The Flat Battery

taxi

I turned the key.  The engine chuntered, whirred…and stopped.  I tried again, and again.  Same result.  I sighed.  I was stuck by the side of a back street, somewhere in Pakistan, with an immobile vehicle.

This is not an ideal situation.  Before coming to Pakistan we received thorough safety and security training, and much of it seemed to revolve around attempting to avoid precisely the kind of situation in which I found myself.  Alone, stuck, on a hot day.  Diplomats in this position would be calling their emergency contact number and having a helicopter buzz in to pick them up, but people in my position don’t have access to that kind of thing.  The day was hot, and getting hotter.  A trickle of sweat ran down my back in a particularly insidious manner.

Suddenly a taxi approached.  It is always easy to tell when a Pakistani taxi is approaching.  It makes a sound like two pounds of rusty screws inside a tin bathtub being thrown down a flight of stairs.  The rusty bathtub approached and I hailed it with enthusiasm and not a small amount of panic.  I explained to the friendly driver what my predicament was, though no explanation was really necessary: clueless foreigner, immobile car – breakdown.  It’s not as though I was stopping to enjoy the view, which consisted of a few half-dead shrubs, a rusty dumpster, and a great deal of dust.

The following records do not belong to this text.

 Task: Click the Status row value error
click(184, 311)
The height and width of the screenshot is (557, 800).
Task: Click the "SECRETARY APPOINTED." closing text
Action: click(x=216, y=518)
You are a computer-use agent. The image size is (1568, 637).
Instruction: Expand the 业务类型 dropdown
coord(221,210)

“No problem” said the taxi driver.  “Push it, it’ll start ok”.

I went to the back of my own car and started pushing, regretting almost immediately my decision to buy a black car.  The taxi driver was in the front seat.  I pushed, and sweated, and my palms sizzled audibly, and the car started moving.  After a few seconds I broke into a slow jog and the engine chugged into life.  The car drove away, slowed down, turned round, and came back to me.  I never once entertained the notion that the taxi driver would do anything else.  Pakistan is rather wonderful in that way.

I thanked him and offered him some money.  He refused, of course.  I insisted, of course, and of course he refused again.  I smiled and stuffed it into his top pocket.

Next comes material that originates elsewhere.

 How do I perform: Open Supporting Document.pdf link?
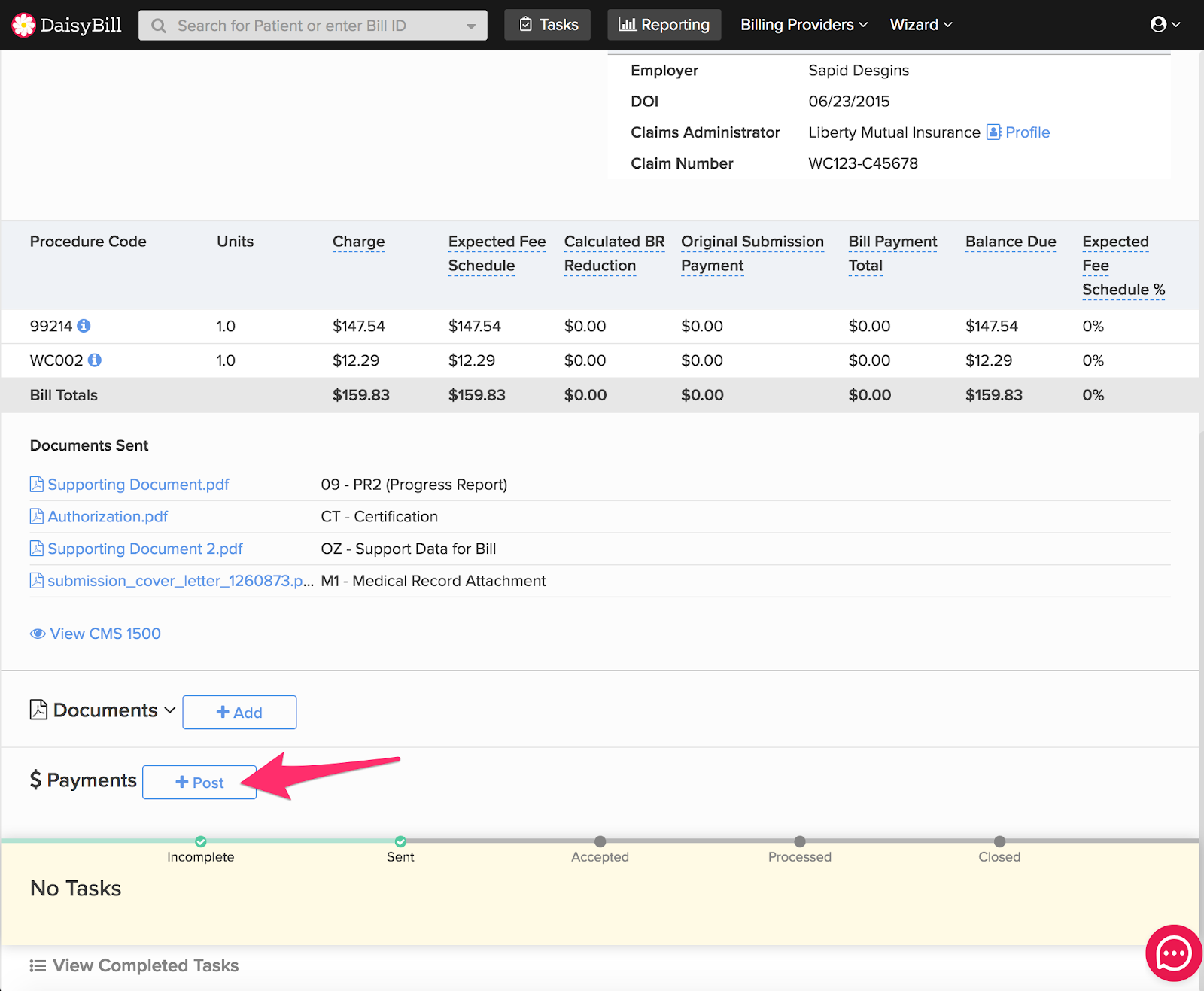[138, 485]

The next day I got the battery changed.  Fewer breakdowns, hopefully, but also fewer opportunities to be blessed by an unexpected person.

3 comments
  1. Heather Macilroy said:

    Praise the Lord

  2. Hi there, I am impressed and grateful at the same time , to read your truthful blogs about the real Pakistan that I grew up in.

    • Sweaty Pilgrim said:

      Thanks, that’s kind. Got to do what we can to destroy the unjust stereotypes! Best wishes.